# Trouble with noisy fluval 405



## Flippy's mom

Hi Gang 

I have a fluval 405 on my 65 gallon tank. Over the weekend I did routine maintenance on the filter and now it's making a horrible rattling noise (so bad that I have to unplug it at night) I've taken it apart to see if something is amiss.. but it all looks fine. I replaced the impeller cover last summer when I dropped it and snapped one of the plastic latches off and I replaced the 'stick' in November when it broke (normal wear & tear I guess) The impeller is in fine condition itself. This filter is about 2 1/2 years old.
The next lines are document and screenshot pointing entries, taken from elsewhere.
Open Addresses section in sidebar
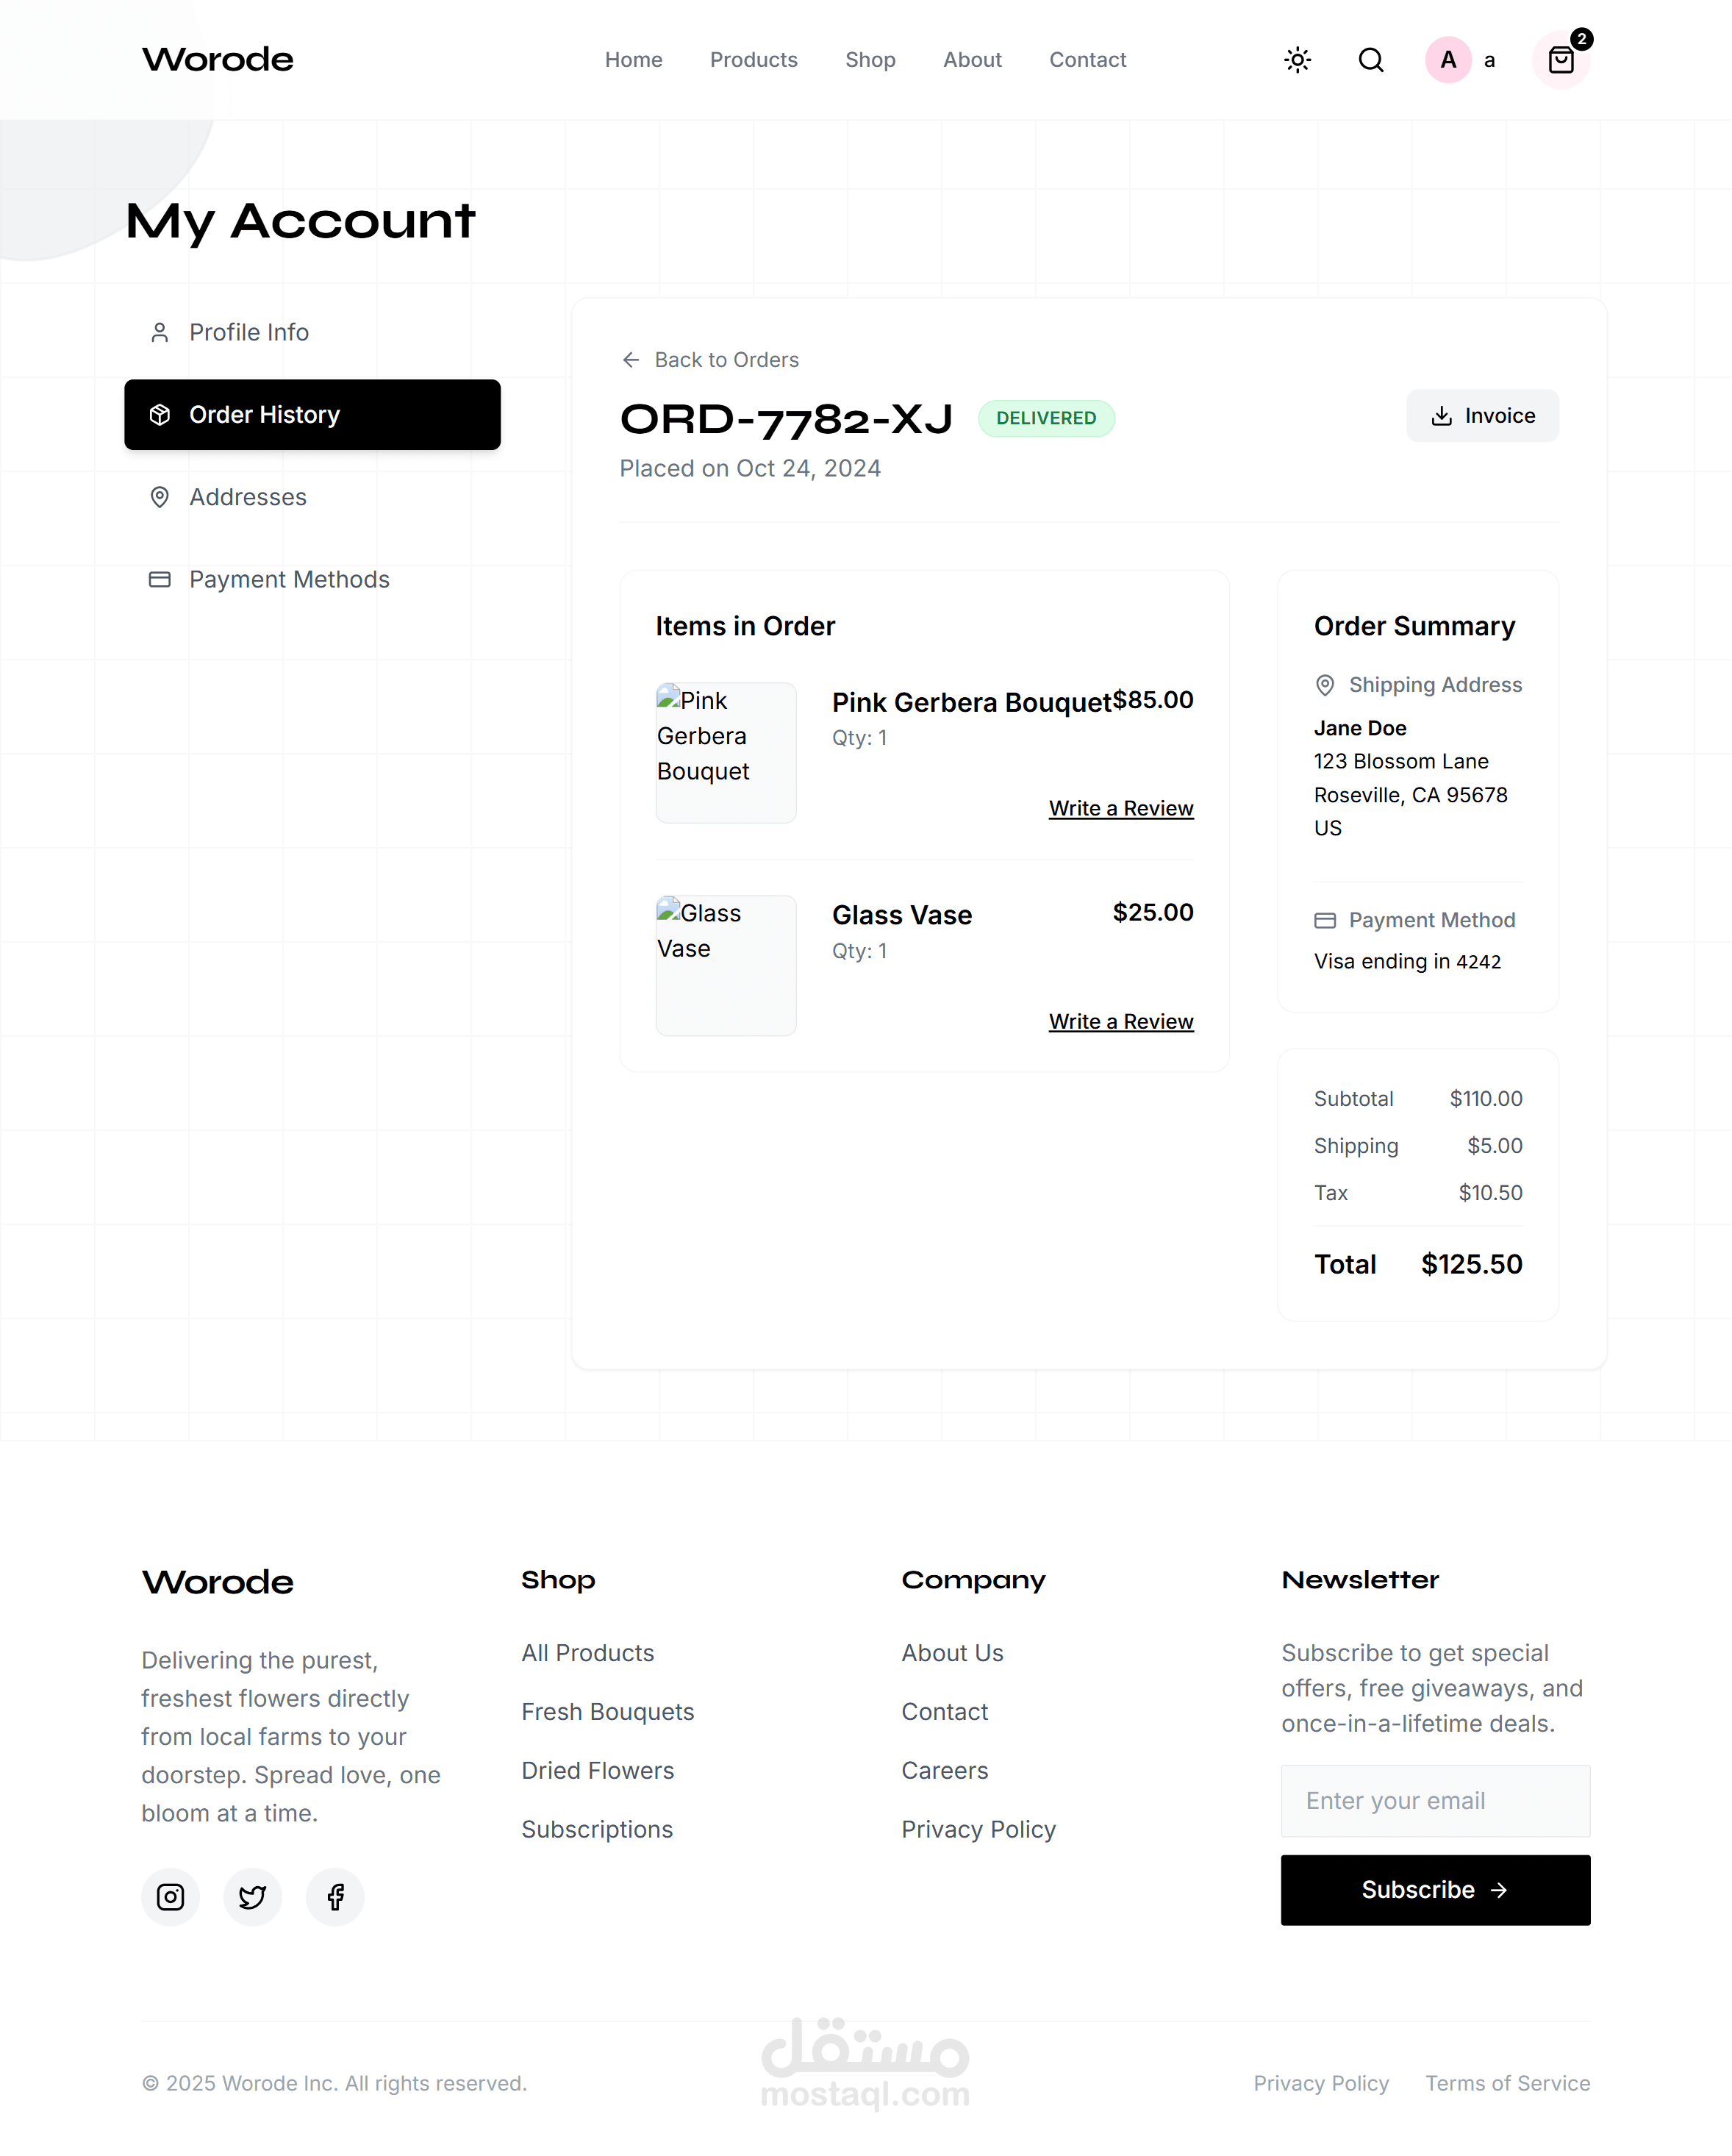The image size is (1732, 2156). [247, 497]
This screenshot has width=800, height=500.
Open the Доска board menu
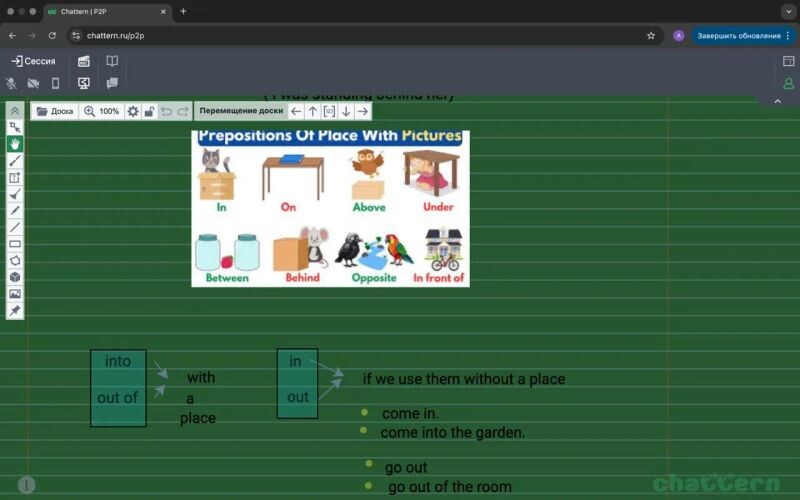click(x=55, y=111)
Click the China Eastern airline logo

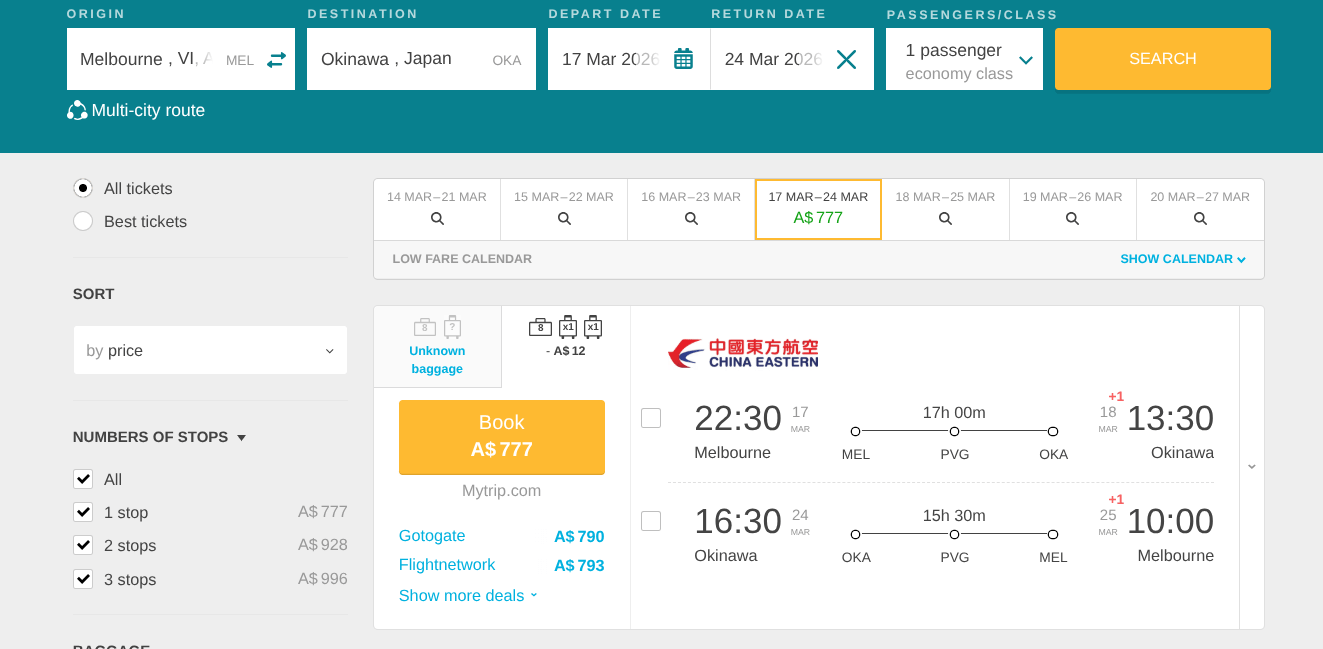pos(743,353)
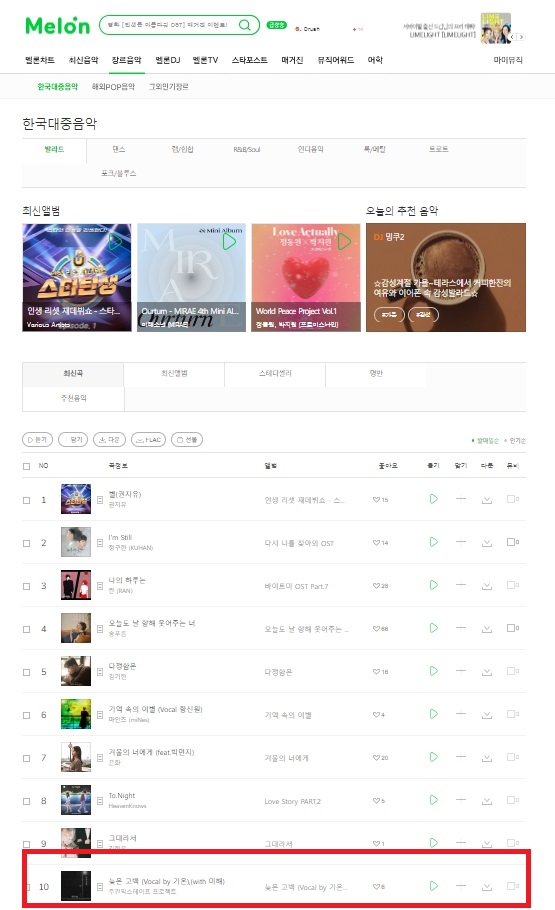Viewport: 555px width, 910px height.
Task: Click previous arrow on top banner
Action: pos(512,37)
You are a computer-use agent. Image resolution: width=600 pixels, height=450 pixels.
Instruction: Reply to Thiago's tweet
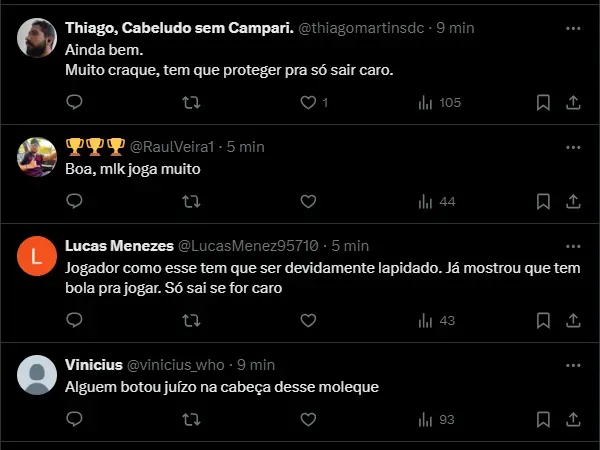tap(74, 102)
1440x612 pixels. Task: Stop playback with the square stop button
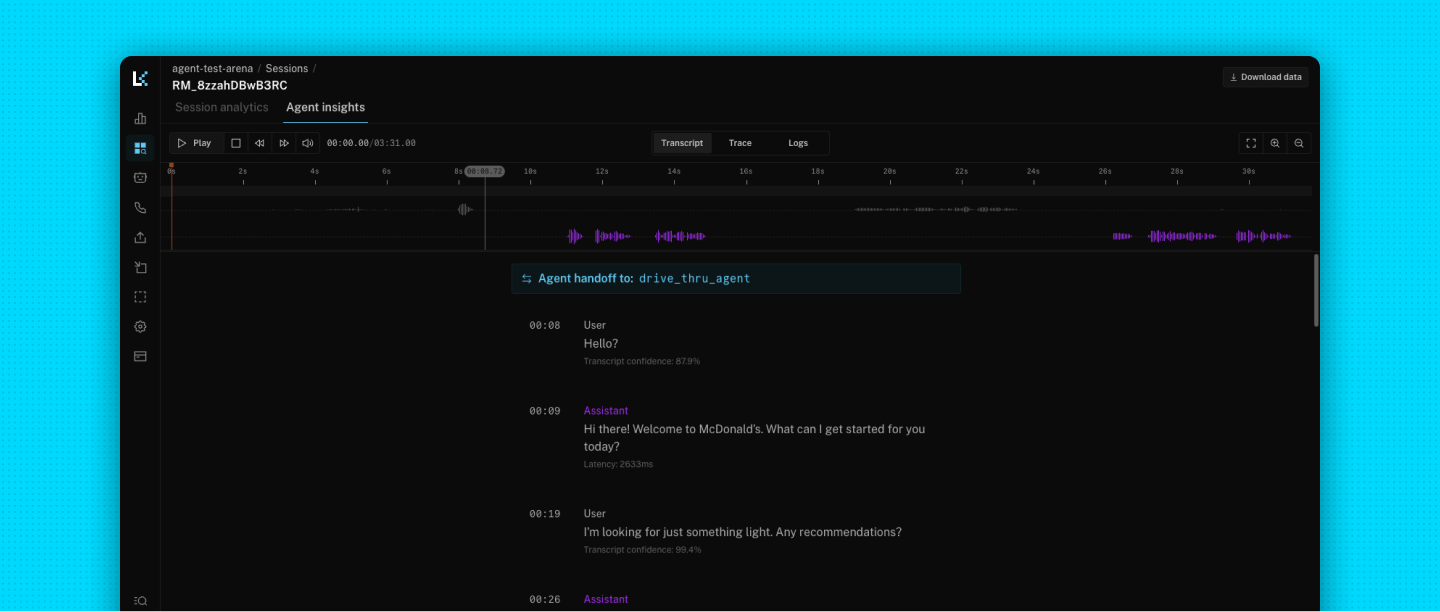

Any advice/input is much appreciated.

Ashley~


----------



## JIM

*Hi there  ive never been a big fan of canister filters for reasons i wont elaborate on now, but after some investigation, ive found this is not an unheard of problem with the 405. All i have read points to the Impeller as the culprit, also a slight possibility since you just serviced it is an air pocket in the impeller chamber, which is commonly known as air lock. This latter problem can sometimes be remedied by tilting the canister slightly while the unit is running, to move the air pocket enough to let the pump eliminate it.* If these suggestions dont work, i would, as was also suggested by those who owned these units in the past, Replace it with a more user friendly Hang on the tank filter with double Bio-Wheels. Hope this helps. Good luck


----------



## MediaHound

Good advice, it didn't even occur to me about the bubble that can get in there when I was trying to think of what it could be. The impeller is upside down and that makes perfect sense. I have a Fluval (not in service atm) but never had that happen.


----------



## Flippy's mom

Thanks.. I've tried all those suggestions and as for the albeit user friendly Hang on the tank filter with double Bio-Wheels, been there & done that.. but with 2 turtles you need something with more capacity than what your tank size really requires.


----------



## MediaHound

Try a new impeller, they do get worn towards the inside where the magnet has the little arm that spins the blades.


----------



## JIM

*Have you ever considered, something like a 10 gal sump with drip plate, and all filtration there*


----------



## Dmaaaaax

I love canister filters compared to hang on the backs. They save space behind your tank, and you can clean them simply by unclicking them from their hosing. The tend to filter more water in general, and allow for more media options via the number of buckets and dividers. However, I do have preferences when it comes to cansisters. *td (I have a post under products comparing a few) 

Remove your impeller completely and pull out the metal. Make sure the plastic spindles are not bent, and that the metal rod does not have any hair wrapped around it. Look at the magnet for scratches. If you see any this means that the housing has gravel or something coarse that needs to be wiped out. Put the top back on without the impeller and see if you hear any noises. It should be silent but if not, it is your motor. To remove any excess air (besides tilting) you can use that manual primer to force any air out. Hope this helps narrow down your problem.


----------



## tinchy

guys, on reading blogs on the noisy 405 ext filters i to had this prob at the weekend. checked it all out stripped it but it back, stripped it put it back and still got the rattling sound. this happened after some routine maintenance i was carrying out. after a wee hour or 2 i decided that air leak possibilities may come from round the large O Ring that sits in the groove in the inside of the lid. I lubricated this with some vaseline and hey presto the rattling sound has gone and you would never know there was an ext filter on. happy days!!!


----------